La Belgique a livré une famille ouïghoure à la police chinoise

Une rue de Pékin près de la place Tienanmen.
Une rue de Pékin près de la place Tienanmen. - © STR - AFP

Le personnel de l’ambassade de Belgique à Pékin a appelé la police pour faire évacuer une mère et ses quatre enfants. C’est pourtant bien connu, les Ouïghours sont persécutés par les autorités chinoises. La famille était d’ailleurs venue pour une demande de visa de réunification familiale.

Ablimit Tursun, le père de la famille qui s’est rendue à l’ambassade, vit à Gand. Il a déjà obtenu l’asile chez nous en 2018. Il avait préparé un dossier pour demander un regroupement familial.

Et c’est dans cette optique que sa femme et leurs quatre enfants se sont rendus à Pékin, à l’ambassade de Belgique. Un voyage déjà dangereux puisque les Ouïghours ne peuvent normalement pas circuler dans le pays sans autorisation. Pour accélérer les choses, la mère s’est rendue à l’ambassade pour boucler le dossier. Les affaires étrangères précisent que cela s’est fait en dehors des heures d’ouverture. Le personnel lui a conseillé de rentrer chez elle, dans l’état du Xinjiang, pour attendre la fin de la procédure.

La mère et les aînés risquent d’être envoyés en prison

Paniquée, elle a refusé de quitter l’ambassade et a demandé la protection belge, en attendant les visas. C’est à ce moment-là que la police chinoise a été appelée pour évacuer la famille.
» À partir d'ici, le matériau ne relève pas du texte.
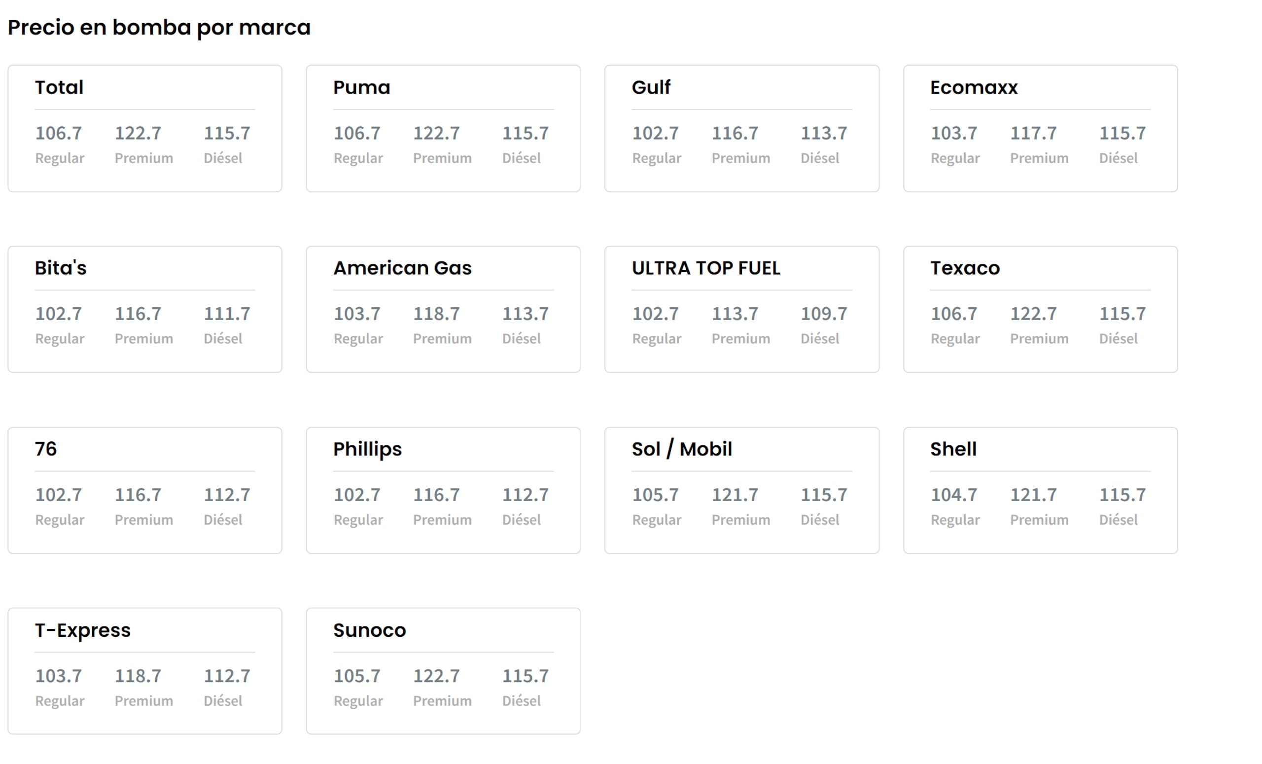Select Shell's Regular price 104.7

point(954,494)
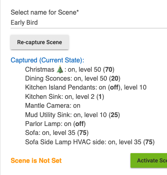Click bold 25 value beside Mud Utility Sink
Screen dimensions: 167x175
(114, 115)
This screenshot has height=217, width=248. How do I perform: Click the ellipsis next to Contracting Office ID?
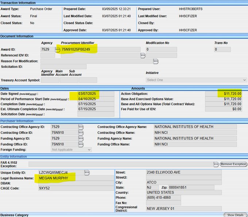click(81, 133)
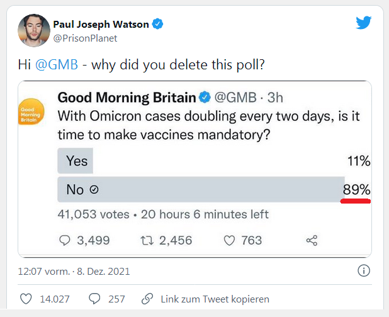Click the quoted tweet's heart icon
The height and width of the screenshot is (317, 389).
[x=230, y=240]
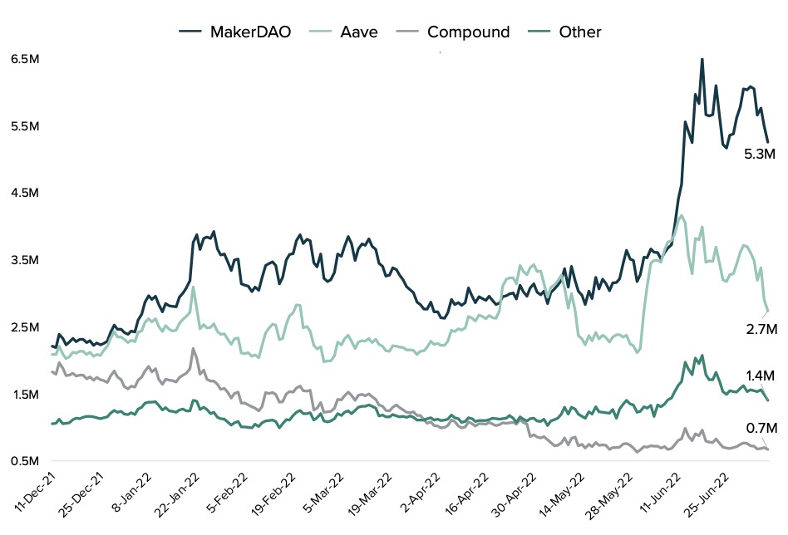788x535 pixels.
Task: Click the green Other legend swatch
Action: coord(539,32)
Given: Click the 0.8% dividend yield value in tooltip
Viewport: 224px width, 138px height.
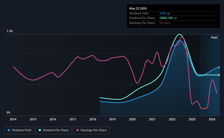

Pour Vanessa Frangiville, titulaire de la Chaire d’études chinoises à l’ULB, c’est une "décision aberrante, qui a mis en danger la vie d’une famille en la livrant à ceux qui la menaçaient".

Depuis que la police a embarqué la famille, elle ne donne d’ailleurs plus de signe de vie. La mère et les aînés risquent d’être envoyés en prison ou en camp de rééducation.